Simon Stock, who died in 1265, is a shadowy figure, of whom little is known with any certainty. Tradition holds, however, that he played an important part in the spread of the Carmelite order in western Europe.
The order developed from a group of hermits who lived on Mount Carmel in Palestine during the 12th century. Around 1210 St Albert of Jerusalem drew up a Rule. This enjoined strict obedience to the prior, residence in individual cells, constant prayer, a life of poverty and toil, daily celebration of the Eucharist and rigorous fasting.
In 1238 the Carmelites, troubled by disorder in Palestine, settled in Cyprus and Sicily, and from thence established themselves throughout western Europe.

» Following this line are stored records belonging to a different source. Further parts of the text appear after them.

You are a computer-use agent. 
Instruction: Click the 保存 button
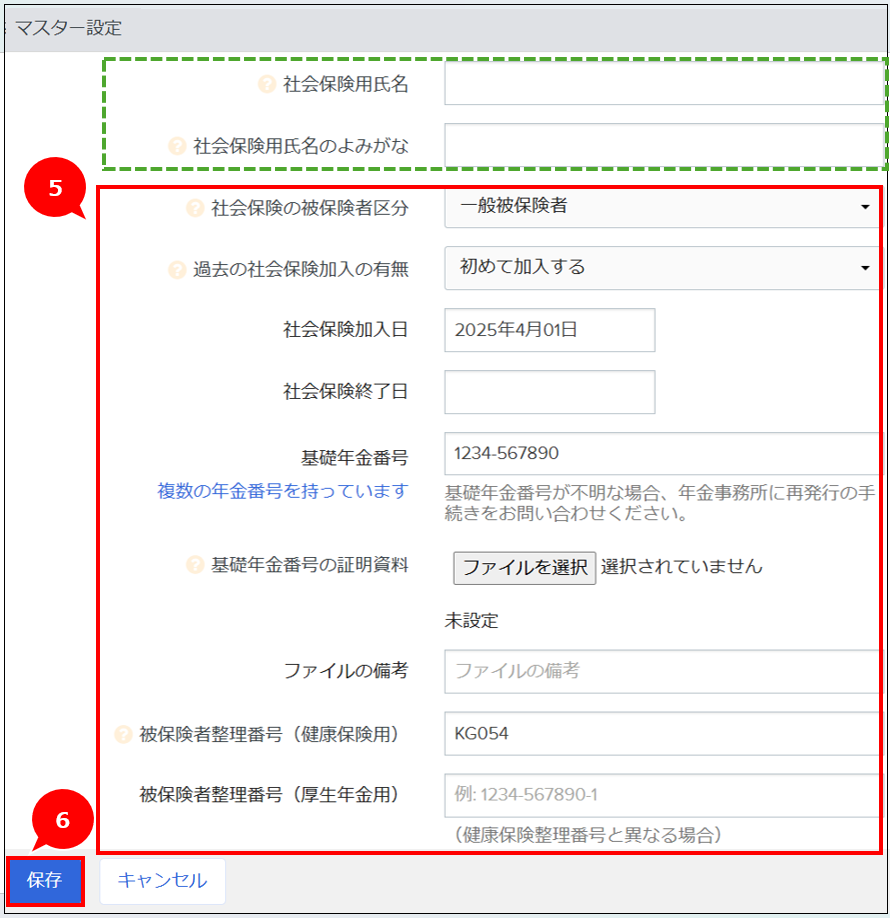click(45, 881)
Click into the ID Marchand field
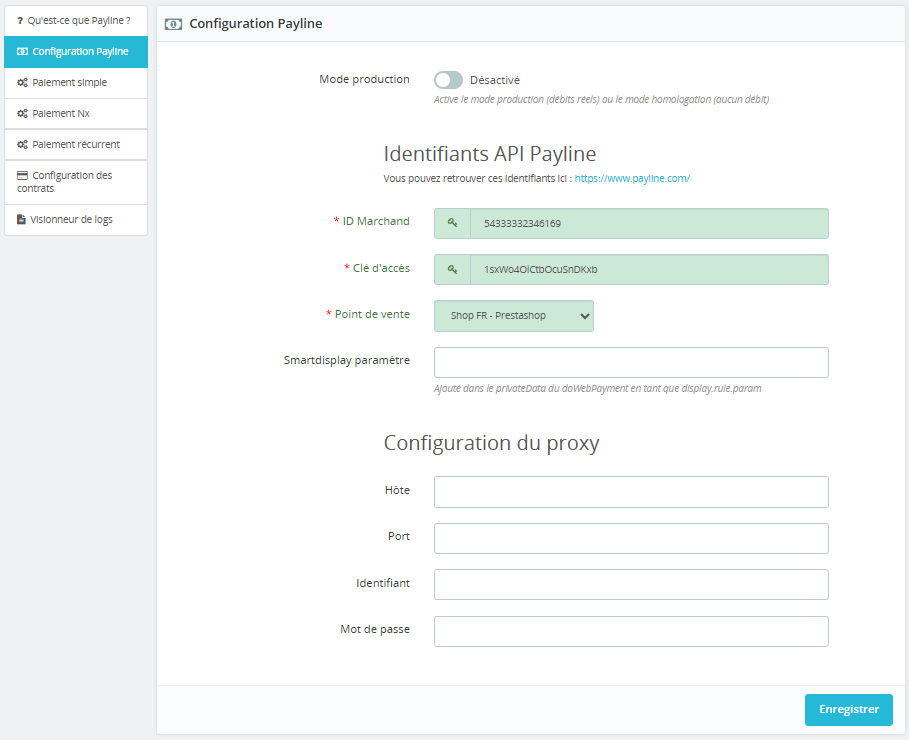909x740 pixels. pyautogui.click(x=649, y=223)
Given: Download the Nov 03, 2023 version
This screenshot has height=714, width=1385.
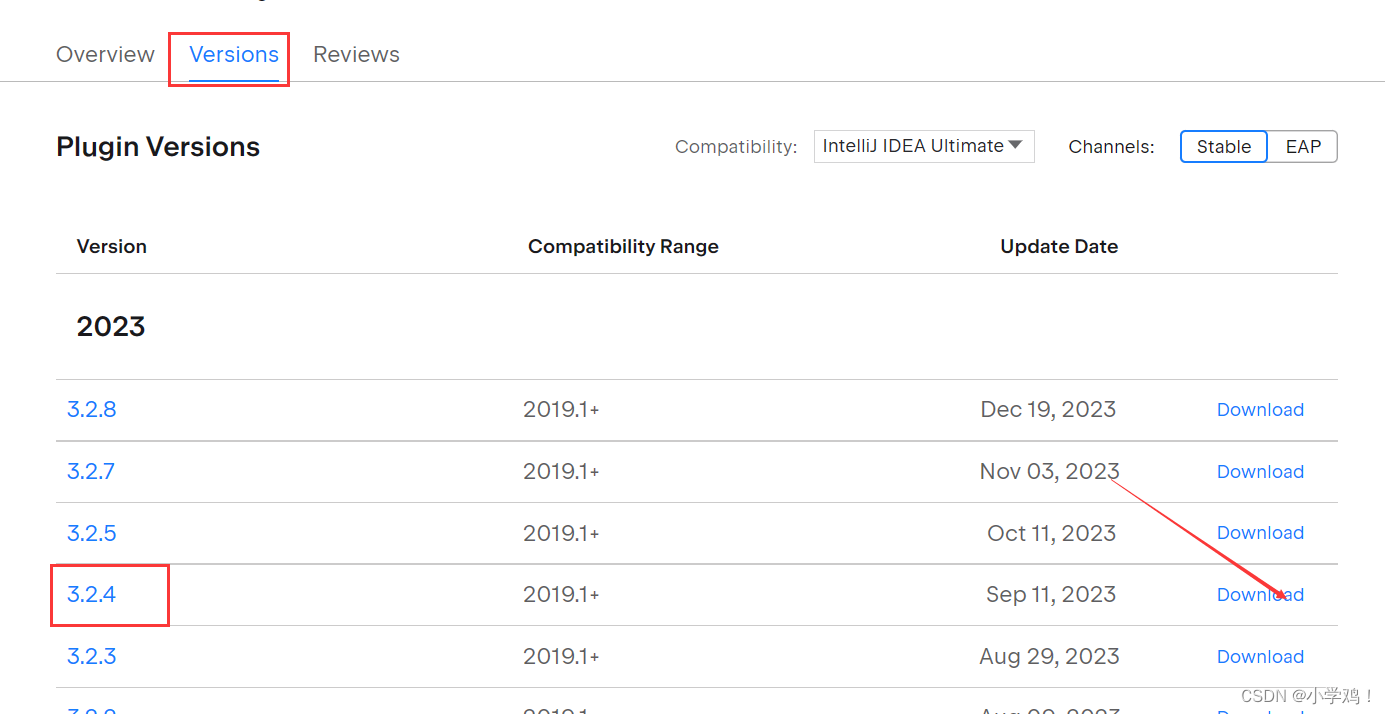Looking at the screenshot, I should click(x=1260, y=471).
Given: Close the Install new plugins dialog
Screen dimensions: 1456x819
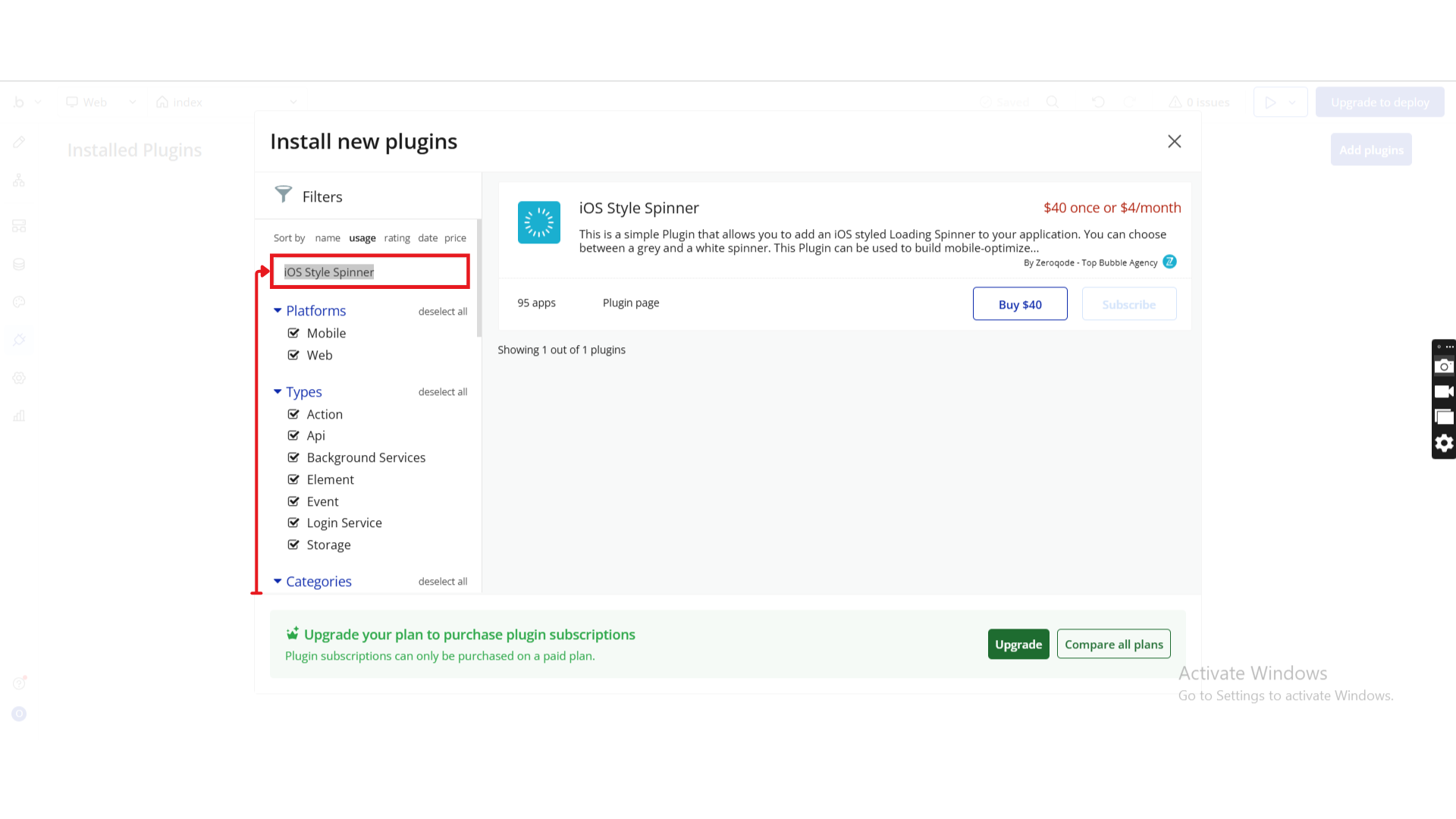Looking at the screenshot, I should 1174,142.
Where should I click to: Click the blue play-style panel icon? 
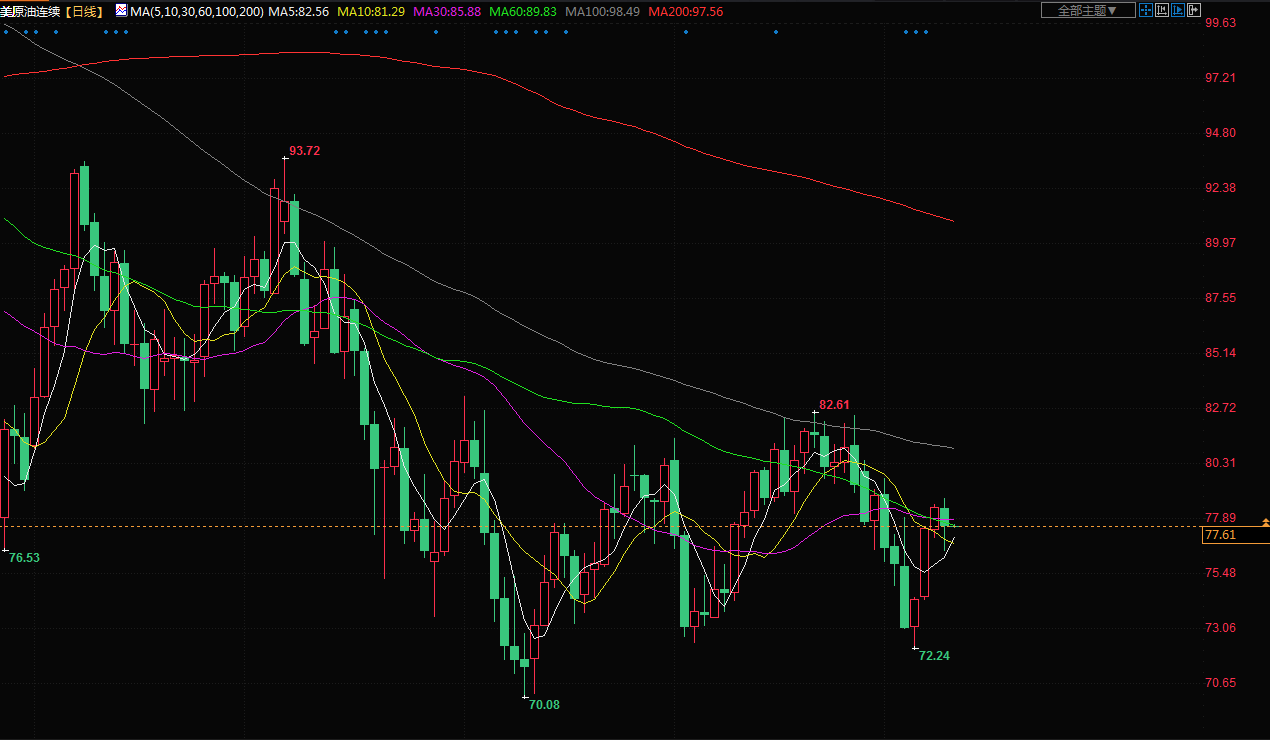coord(1177,10)
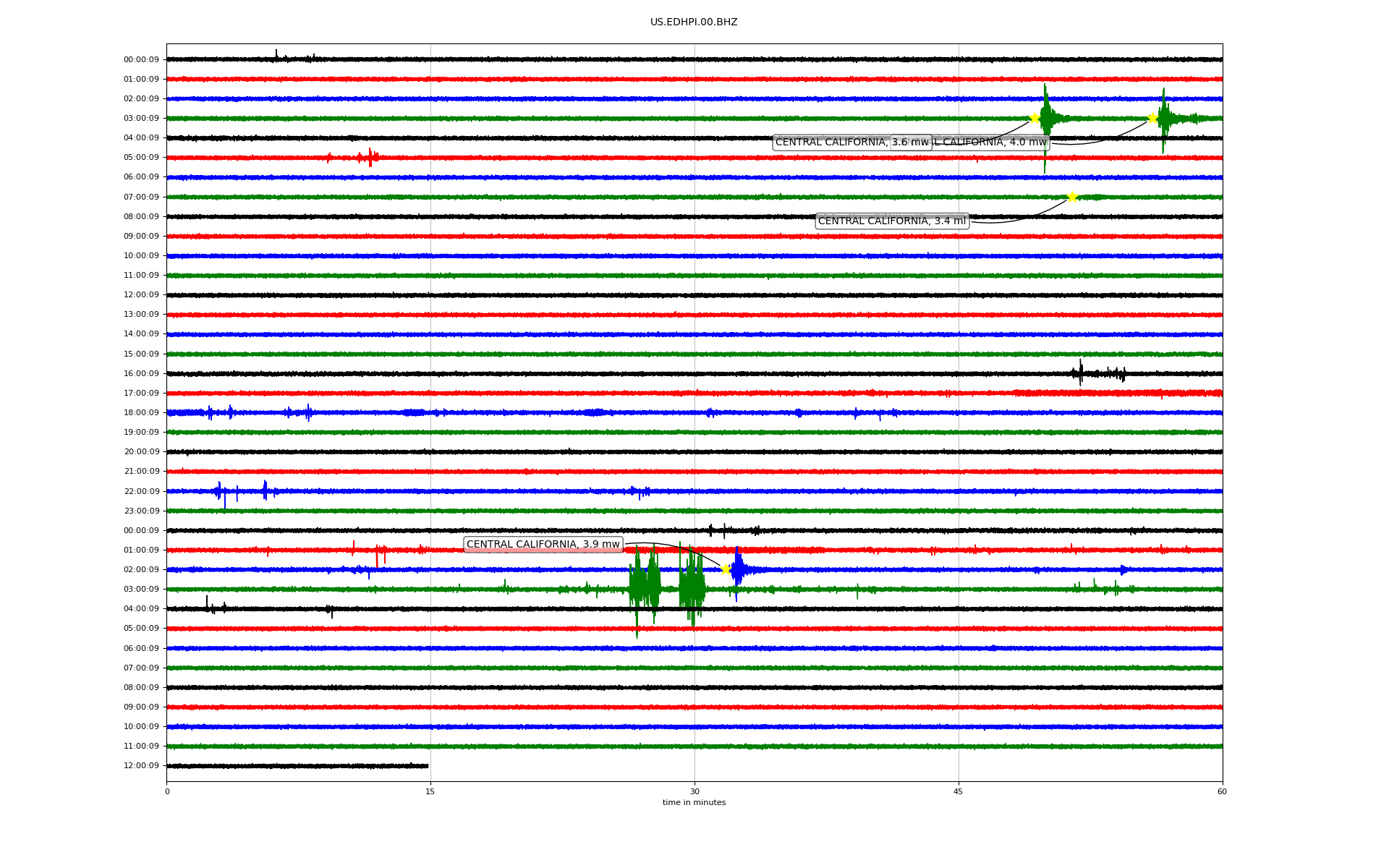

The precise point at which Simon Stock joined the order is not clear. He is said to have been an Englishman, born in Kent, where he spent much of his youth living in the hollow trunk, or “stock”, of a tree. According to one account, he was with the Carmelites in Palestine. According to another he became the first member of the order to receive a degree from Oxford University. Still another tradition places him as a monk at Hulme in Northumberland.
More certainly, he became the sixth prior-general of the Carmelites in 1245. Soon afterwards he is said to have called a general chapter at Aylesford in Kent and to have instituted a revision of the Rule, better adapted to monks who were now rather mendicant friars than hermits.
Simon has also been credited with establishing Carmelite houses in Oxford, Cambridge, Paris and Bologna, as well as in Ireland and Spain.
In 1251, he was granted a vision in which the Virgin Mary instructed him to introduce into the order the wearing of the scapular. This consists of two strips of dark cloth, worn on the breast and the back, and fastened at the shoulders. Anyone who died in this garment, the Virgin assured him, would never be lost at the day of judgment.
Curiously, though, Simon Stock is not even mentioned in William of Coventry’s De adventu Carmelitarum in Angliam, which dates from around 1365.
Simon Stock died in Bordeaux. According to a 15th-century Carmelite catalogue of saints he had lived more than 100 years. It is hardly credible, though, that he would have been an octogenarian when elected prior-general of the Carmelites in 1245.
A local cult developed around his tomb in Bordeaux. The story of the scapular, however, seems to derive from the Low Countries.
In the 1860s a bone from one of his legs was given to the Carmelite church in Kensington Church Street. And in 1951, part of his skull was transferred to Aylesford, where the tradition of his presence has been strong for more than seven centuries.